He does not understand what is said, and he resists help.
(4) He is mentally confused for another one to two minutes after the seizure
seems to be over.
(5) Following the seizure, the individual usually does not remember what he
did during the attack.
(6) Psychomotor seizures may develop at any age and are usually
associated with structural lesions of the temporal lobe of the brain.
f. Hysterical Attacks. This condition may resemble grand mal epilepsy.
Characteristics of the attack include the following:
The attack begins slower, and the person's movements are purposeful.

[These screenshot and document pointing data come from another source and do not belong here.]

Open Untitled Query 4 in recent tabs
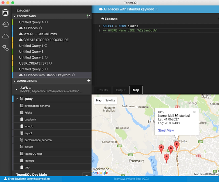Screen dimensions: 219x182 (x=31, y=22)
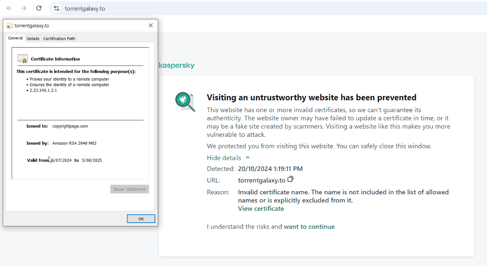487x266 pixels.
Task: Reload the torrentgalaxy.to page
Action: pos(39,8)
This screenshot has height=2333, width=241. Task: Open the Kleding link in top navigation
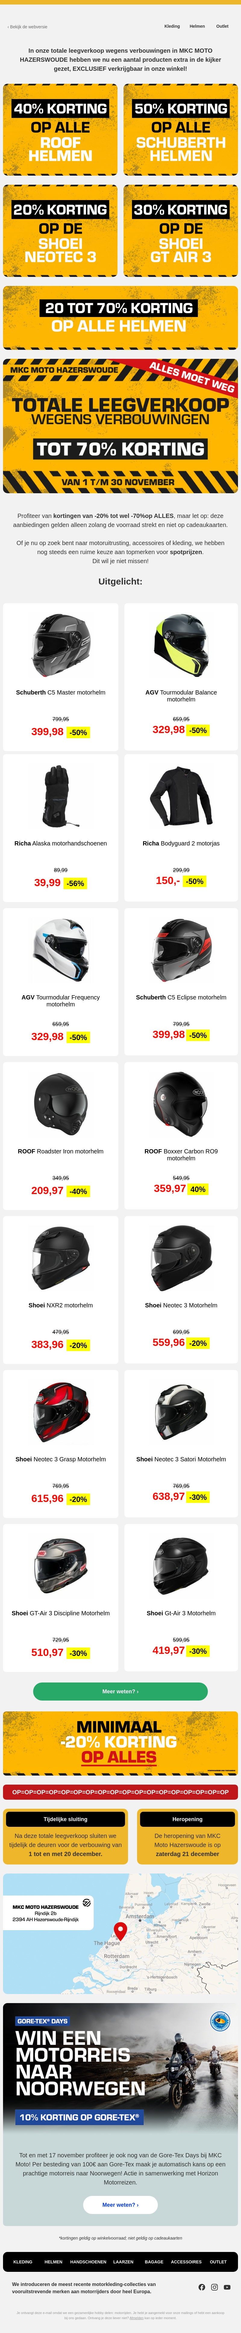172,26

He experiences no tongue biting or incontinence.
He remains conscious.
If and when he falls, he does not usually injure himself.
(5) He may resist help, and the "convulsion" may be erratic and atypical
(unusual and not typical of seizures).
The patient usually has a history of emotional upset and neurosis.
TREATMENT OF SEIZURE DISORDERS
a. General Principles. Included are the following:
Encourage the person to lead a normal life with social activities.
(2) Recommend moderate exercise with proper safeguards; for example,
swimming and horseback riding.
Automobile driving after one year has passed since the last seizure.
No alcoholic beverages.
(5) The individual's family should use their common sense and guard
against overprotecting him and being overly sympathetic. The family should suggest
that the person enter vocational rehabilitation and join a local interest group such as the
Epilepsy Foundation of America. They should encourage the person to take his
medication regularly and to carry an identification card stating that he is an epileptic.